## Supplied information:
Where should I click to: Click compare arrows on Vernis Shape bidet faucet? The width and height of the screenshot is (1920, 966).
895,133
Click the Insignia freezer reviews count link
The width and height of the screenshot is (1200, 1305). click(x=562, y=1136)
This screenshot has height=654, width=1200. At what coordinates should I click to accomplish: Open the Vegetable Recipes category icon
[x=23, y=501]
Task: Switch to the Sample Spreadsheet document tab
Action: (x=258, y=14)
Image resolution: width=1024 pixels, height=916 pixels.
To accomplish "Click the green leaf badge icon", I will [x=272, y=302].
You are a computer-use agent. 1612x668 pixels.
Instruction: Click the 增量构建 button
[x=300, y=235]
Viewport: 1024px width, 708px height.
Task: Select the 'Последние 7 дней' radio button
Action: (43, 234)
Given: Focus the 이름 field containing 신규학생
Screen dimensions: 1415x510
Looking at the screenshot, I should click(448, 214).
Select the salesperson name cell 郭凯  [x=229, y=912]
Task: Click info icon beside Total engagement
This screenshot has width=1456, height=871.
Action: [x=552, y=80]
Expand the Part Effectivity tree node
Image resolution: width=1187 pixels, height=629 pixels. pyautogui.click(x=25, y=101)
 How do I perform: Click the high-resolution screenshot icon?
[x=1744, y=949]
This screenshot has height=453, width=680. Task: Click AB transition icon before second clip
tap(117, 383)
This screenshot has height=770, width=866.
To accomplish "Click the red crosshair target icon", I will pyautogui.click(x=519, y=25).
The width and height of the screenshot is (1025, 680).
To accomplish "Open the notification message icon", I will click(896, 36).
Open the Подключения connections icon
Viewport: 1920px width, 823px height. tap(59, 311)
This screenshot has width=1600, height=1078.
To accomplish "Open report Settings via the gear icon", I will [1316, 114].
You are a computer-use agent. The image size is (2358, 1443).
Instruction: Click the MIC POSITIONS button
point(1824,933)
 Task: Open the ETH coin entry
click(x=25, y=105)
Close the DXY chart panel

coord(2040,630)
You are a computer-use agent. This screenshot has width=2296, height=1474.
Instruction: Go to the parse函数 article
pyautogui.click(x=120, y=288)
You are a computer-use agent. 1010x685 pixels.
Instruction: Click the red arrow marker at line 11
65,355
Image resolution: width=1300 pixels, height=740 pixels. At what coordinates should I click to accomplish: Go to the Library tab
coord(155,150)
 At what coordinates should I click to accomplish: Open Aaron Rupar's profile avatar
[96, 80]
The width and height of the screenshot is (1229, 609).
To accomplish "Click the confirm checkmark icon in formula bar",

## Task details:
Retype the part of the items above that opens with the line containing "Select the salesperson" and closes with the line containing "Action: [x=552, y=80]", keeping both of those lines.

## Finished exercise:
Select the salesperson name cell 郭凯  [x=229, y=912]
Task: Click info icon beside Total engagement
This screenshot has width=1456, height=871.
Action: [x=552, y=80]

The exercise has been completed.